-------- TEXTE FOURNI --------

Une nouvelle race de voitures d'eau vient d'accoster à l'Isle-aux-Coudres. Quand le vent du suroît se lève, comme hier, on voit quelques voiles comme des oriflammes filer sur l'eau.

Certains jours, ils sont une centaine à zigzaguer dans la même anse où Pierre Perrault a filmé cette fameuse « pêche au marsouin », dans Pour la suite du monde.

Et entre toutes ces voiles, on distingue celle de Catherine Dufour, championne canadienne de kitesurf, cinquième de la Coupe du monde en 2017.

« Mon cousin m'a initiée il y a 10 ans, et depuis ce jour-là, je ne pense qu'à ça, jour et nuit. »

Il y a la vitesse, bien sûr : jusqu'à 70 km/h certains jours. Un kitesurf bien mené concentre l'énergie du vent et va trois fois plus vite que lui.

Il y a le sentiment unique d'être connecté aux éléments, avec pour seul bruit la vibration de la lame qui perce la surface de l'eau.

« Il faut être en contact avec le vent, avec le fleuve, les vagues et les courants... C'est comme une méditation. »

-------- DONNÉES D'ENTRÉE --------

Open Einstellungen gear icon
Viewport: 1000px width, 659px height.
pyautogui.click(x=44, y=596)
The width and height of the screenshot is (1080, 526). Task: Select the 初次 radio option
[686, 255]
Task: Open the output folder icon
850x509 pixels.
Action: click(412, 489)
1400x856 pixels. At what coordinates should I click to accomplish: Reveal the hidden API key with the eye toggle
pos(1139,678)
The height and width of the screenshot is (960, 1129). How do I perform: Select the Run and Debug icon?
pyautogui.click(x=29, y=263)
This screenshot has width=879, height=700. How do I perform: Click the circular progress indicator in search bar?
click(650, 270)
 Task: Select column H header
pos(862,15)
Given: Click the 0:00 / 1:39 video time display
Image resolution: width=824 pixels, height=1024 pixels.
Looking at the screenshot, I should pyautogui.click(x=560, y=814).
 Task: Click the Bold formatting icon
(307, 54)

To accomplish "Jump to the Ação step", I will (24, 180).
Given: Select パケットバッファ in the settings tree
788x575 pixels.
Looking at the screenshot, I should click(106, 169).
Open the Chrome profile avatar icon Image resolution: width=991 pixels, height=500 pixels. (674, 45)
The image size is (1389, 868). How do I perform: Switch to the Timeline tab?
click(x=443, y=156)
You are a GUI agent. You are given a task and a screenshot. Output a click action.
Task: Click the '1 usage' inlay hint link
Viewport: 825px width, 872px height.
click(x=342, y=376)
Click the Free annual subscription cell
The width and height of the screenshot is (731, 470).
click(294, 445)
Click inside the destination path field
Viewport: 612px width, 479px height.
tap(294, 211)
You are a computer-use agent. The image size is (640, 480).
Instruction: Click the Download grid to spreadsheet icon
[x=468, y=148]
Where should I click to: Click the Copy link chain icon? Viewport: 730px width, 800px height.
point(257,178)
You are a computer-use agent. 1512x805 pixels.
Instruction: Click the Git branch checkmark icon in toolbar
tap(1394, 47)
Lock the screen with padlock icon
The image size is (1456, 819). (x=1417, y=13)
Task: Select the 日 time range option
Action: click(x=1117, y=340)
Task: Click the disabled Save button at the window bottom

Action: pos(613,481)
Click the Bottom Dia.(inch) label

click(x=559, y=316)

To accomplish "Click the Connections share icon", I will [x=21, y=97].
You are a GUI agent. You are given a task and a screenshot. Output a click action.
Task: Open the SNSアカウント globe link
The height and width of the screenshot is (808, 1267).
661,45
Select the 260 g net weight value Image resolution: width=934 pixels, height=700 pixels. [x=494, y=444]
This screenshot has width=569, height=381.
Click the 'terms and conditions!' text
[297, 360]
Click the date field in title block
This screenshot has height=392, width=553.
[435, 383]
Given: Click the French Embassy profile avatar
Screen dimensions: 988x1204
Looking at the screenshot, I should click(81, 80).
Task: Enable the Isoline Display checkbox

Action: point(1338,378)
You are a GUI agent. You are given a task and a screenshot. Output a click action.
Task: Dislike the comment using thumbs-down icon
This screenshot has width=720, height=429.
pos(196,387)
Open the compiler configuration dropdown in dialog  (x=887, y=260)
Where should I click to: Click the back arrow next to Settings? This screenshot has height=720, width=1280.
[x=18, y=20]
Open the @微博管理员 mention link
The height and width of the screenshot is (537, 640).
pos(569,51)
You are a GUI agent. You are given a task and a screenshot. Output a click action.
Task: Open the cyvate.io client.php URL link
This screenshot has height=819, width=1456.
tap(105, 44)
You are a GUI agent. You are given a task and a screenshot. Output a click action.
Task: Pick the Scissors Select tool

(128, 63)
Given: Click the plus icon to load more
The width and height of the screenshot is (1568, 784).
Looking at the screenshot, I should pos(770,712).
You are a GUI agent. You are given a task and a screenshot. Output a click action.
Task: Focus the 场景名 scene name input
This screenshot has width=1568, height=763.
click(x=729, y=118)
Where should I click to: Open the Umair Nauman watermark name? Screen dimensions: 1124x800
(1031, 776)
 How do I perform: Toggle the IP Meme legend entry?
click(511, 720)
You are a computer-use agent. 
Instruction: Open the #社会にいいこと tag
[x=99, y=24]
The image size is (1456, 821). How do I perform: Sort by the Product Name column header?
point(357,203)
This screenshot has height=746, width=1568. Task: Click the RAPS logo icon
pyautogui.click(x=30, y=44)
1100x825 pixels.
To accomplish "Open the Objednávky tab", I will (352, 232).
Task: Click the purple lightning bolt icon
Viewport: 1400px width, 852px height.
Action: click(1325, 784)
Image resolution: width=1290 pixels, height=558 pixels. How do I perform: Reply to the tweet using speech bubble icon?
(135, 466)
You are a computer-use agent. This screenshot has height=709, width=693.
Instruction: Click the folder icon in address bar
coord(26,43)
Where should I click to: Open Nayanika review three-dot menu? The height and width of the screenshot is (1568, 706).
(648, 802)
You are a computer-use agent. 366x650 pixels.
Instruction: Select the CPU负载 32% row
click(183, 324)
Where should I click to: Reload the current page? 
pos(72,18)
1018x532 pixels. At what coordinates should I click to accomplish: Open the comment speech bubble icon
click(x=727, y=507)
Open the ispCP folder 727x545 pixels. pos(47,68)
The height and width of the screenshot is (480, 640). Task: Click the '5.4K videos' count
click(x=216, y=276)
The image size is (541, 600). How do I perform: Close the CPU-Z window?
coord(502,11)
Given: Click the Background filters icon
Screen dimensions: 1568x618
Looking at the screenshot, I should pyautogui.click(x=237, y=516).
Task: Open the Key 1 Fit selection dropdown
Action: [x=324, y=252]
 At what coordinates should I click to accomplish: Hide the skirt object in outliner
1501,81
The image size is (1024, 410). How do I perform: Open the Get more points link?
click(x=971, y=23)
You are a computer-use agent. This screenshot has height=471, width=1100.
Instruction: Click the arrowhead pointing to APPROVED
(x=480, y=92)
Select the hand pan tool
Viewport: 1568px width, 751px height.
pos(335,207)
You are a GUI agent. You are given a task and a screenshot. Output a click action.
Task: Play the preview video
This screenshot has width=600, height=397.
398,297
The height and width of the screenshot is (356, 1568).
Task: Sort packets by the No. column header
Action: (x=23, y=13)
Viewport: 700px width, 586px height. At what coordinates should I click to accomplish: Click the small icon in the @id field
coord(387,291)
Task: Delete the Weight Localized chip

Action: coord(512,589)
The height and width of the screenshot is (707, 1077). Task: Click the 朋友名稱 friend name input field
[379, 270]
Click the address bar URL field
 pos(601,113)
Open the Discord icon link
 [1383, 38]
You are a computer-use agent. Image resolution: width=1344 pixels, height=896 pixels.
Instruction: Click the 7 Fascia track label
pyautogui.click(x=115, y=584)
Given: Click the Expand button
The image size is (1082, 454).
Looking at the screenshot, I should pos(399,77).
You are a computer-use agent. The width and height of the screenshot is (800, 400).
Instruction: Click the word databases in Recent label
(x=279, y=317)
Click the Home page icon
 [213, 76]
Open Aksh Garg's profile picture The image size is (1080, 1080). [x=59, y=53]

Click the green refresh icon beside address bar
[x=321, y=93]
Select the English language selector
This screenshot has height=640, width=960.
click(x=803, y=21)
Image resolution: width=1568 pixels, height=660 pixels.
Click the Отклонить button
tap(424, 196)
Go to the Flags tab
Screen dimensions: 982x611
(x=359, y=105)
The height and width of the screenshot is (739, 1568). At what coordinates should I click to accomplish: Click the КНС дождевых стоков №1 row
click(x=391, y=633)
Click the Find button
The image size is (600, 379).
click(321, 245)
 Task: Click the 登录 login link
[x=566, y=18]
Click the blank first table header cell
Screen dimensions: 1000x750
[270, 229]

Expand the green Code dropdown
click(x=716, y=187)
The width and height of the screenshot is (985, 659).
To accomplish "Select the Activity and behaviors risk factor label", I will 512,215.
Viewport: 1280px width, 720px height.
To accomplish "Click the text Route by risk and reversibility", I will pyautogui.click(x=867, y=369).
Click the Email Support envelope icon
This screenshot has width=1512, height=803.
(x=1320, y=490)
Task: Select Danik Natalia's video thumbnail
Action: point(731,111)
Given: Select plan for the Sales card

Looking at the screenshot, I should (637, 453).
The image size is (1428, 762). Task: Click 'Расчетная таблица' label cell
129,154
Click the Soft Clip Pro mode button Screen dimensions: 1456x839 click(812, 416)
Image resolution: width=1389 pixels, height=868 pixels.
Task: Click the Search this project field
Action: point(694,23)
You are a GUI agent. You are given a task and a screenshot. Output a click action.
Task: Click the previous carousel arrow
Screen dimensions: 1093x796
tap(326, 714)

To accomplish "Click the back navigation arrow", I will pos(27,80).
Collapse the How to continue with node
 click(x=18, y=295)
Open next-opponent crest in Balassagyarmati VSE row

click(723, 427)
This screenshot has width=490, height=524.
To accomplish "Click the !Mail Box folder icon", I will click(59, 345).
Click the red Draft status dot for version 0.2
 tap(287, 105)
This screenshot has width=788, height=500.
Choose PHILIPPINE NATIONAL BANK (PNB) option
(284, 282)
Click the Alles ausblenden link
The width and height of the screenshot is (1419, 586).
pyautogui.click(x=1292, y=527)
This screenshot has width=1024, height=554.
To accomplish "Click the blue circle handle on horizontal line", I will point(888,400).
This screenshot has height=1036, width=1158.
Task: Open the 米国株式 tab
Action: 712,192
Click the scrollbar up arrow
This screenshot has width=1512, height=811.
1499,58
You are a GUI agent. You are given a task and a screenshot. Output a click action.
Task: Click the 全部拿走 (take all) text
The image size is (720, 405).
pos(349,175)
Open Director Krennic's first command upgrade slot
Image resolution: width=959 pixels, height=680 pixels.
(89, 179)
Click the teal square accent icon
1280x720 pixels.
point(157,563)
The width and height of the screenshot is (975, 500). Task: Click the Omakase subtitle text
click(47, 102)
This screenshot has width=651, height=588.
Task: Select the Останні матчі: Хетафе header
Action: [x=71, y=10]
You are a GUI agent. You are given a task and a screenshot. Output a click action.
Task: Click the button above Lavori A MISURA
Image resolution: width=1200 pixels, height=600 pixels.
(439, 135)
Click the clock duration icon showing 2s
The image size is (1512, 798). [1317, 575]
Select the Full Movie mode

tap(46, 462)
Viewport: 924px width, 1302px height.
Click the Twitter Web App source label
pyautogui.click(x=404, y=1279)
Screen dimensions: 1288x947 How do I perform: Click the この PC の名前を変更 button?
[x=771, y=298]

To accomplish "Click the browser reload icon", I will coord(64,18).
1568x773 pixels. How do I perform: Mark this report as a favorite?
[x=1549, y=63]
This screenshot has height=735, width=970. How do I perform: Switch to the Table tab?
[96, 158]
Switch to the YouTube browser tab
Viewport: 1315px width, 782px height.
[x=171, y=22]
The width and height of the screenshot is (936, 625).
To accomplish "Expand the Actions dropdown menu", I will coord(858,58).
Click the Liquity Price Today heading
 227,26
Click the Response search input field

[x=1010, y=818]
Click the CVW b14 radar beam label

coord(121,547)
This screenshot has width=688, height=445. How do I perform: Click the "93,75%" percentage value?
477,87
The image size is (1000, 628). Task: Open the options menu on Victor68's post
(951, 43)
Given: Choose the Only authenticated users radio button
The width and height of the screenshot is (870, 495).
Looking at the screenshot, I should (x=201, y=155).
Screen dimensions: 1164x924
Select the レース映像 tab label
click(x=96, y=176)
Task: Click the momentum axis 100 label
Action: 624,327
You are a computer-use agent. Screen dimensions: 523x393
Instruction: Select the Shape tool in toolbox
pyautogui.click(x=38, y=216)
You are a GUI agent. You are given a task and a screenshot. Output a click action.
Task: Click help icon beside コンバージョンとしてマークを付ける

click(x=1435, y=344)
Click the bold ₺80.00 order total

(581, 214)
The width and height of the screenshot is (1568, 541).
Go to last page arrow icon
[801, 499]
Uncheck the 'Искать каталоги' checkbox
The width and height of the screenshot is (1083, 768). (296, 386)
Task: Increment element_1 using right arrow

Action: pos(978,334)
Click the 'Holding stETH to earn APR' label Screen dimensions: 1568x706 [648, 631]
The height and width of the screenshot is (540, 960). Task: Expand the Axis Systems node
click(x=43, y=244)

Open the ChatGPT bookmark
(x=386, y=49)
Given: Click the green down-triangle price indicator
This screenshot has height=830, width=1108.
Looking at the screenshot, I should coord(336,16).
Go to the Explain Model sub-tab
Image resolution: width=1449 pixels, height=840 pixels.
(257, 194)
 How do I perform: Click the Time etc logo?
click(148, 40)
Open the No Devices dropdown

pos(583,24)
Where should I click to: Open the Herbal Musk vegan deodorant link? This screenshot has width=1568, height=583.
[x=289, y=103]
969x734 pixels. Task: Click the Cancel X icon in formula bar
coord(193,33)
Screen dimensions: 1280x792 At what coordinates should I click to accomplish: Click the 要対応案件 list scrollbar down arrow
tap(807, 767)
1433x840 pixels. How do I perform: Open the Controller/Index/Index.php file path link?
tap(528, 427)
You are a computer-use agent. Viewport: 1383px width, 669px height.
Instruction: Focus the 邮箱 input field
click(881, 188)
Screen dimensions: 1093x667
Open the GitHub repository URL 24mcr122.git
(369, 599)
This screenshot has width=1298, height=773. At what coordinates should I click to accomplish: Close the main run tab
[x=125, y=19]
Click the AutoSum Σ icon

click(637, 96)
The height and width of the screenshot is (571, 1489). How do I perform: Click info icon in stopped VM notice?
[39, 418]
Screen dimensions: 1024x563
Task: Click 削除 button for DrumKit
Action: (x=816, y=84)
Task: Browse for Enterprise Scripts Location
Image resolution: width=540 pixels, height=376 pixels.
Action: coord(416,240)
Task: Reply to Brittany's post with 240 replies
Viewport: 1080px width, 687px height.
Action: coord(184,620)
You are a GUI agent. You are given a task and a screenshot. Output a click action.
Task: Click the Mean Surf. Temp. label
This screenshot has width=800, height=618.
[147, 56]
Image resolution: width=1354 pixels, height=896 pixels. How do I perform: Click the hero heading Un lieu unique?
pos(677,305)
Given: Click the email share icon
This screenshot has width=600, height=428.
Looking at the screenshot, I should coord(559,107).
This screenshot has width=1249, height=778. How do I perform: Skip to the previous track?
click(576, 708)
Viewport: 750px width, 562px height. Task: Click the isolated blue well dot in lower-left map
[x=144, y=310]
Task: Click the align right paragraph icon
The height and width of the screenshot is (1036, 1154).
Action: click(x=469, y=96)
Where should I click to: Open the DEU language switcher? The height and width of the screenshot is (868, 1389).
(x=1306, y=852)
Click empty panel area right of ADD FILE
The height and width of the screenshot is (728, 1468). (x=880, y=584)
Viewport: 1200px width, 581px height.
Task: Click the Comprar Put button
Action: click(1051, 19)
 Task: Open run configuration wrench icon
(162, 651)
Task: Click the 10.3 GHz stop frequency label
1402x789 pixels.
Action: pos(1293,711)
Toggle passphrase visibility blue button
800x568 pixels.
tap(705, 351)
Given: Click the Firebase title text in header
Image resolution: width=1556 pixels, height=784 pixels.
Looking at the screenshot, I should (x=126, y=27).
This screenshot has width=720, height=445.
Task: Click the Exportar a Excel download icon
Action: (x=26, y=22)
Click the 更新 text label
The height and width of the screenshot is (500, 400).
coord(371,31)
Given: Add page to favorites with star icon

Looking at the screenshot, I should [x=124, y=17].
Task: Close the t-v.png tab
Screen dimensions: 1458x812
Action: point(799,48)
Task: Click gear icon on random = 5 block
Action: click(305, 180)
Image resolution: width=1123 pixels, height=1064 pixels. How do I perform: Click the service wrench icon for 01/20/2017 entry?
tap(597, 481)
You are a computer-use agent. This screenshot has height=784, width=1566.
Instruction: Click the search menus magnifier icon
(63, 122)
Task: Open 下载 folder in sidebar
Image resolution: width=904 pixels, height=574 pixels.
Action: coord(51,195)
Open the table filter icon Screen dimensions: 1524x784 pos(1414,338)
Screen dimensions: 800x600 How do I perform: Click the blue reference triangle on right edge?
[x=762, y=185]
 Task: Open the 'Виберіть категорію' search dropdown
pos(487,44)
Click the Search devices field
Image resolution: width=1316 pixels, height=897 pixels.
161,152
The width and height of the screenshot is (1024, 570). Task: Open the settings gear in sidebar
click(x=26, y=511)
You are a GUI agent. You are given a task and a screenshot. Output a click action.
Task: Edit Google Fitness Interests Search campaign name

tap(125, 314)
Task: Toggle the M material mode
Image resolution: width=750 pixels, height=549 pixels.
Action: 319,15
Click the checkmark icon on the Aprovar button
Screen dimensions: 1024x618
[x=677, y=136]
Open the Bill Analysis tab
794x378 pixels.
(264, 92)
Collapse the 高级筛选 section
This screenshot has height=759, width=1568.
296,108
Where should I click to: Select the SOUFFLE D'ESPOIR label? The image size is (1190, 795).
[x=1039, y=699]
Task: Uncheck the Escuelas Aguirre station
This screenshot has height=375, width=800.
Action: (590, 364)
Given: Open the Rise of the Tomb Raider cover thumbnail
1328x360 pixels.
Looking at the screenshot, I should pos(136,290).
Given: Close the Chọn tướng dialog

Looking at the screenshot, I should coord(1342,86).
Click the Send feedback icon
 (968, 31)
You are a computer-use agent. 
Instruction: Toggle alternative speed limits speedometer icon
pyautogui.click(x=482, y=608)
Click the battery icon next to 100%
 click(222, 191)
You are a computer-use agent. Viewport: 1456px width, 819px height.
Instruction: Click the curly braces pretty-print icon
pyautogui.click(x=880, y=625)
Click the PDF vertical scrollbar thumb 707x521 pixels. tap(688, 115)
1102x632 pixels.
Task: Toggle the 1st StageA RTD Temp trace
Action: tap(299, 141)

--------

- [CONSIGNE 1] Citez le passage de l'article sur le kitesurf allant de « Une nouvelle race » jusqu'à « vite que lui. ».
- [CONSIGNE 2] Dans les entrées du jeu de données, réécrivez les lignes allant de celle qui contient « Where should I click to: Click the Copy » jusqu'à celle qui contient « Open the compiler » en remplaçant « padlock » par « lock », sans rien modifier d'autre. Ne donnez que ces lignes.

- [RÉSULTAT ATTENDU 1]
Une nouvelle race de voitures d'eau vient d'accoster à l'Isle-aux-Coudres. Quand le vent du suroît se lève, comme hier, on voit quelques voiles comme des oriflammes filer sur l'eau.

Certains jours, ils sont une centaine à zigzaguer dans la même anse où Pierre Perrault a filmé cette fameuse « pêche au marsouin », dans Pour la suite du monde.

Et entre toutes ces voiles, on distingue celle de Catherine Dufour, championne canadienne de kitesurf, cinquième de la Coupe du monde en 2017.

« Mon cousin m'a initiée il y a 10 ans, et depuis ce jour-là, je ne pense qu'à ça, jour et nuit. »

Il y a la vitesse, bien sûr : jusqu'à 70 km/h certains jours. Un kitesurf bien mené concentre l'énergie du vent et va trois fois plus vite que lui.

- [RÉSULTAT ATTENDU 2]
Where should I click to: Click the Copy link chain icon? Viewport: 730px width, 800px height.
point(257,178)
You are a computer-use agent. 1512x805 pixels.
Instruction: Click the Git branch checkmark icon in toolbar
tap(1394, 47)
Lock the screen with lock icon
The image size is (1456, 819). (x=1417, y=13)
Task: Select the 日 time range option
Action: click(x=1117, y=340)
Task: Click the disabled Save button at the window bottom

Action: pos(613,481)
Click the Bottom Dia.(inch) label

click(x=559, y=316)

To accomplish "Click the Connections share icon", I will [x=21, y=97].
You are a GUI agent. You are given a task and a screenshot. Output a click action.
Task: Open the SNSアカウント globe link
The height and width of the screenshot is (808, 1267).
661,45
Select the 260 g net weight value Image resolution: width=934 pixels, height=700 pixels. [x=494, y=444]
This screenshot has width=569, height=381.
Click the 'terms and conditions!' text
[297, 360]
Click the date field in title block
This screenshot has height=392, width=553.
[435, 383]
Given: Click the French Embassy profile avatar
Screen dimensions: 988x1204
Looking at the screenshot, I should click(81, 80).
Task: Enable the Isoline Display checkbox

Action: point(1338,378)
You are a GUI agent. You are given a task and a screenshot. Output a click action.
Task: Dislike the comment using thumbs-down icon
This screenshot has width=720, height=429.
pos(196,387)
Open the compiler configuration dropdown in dialog  (x=887, y=260)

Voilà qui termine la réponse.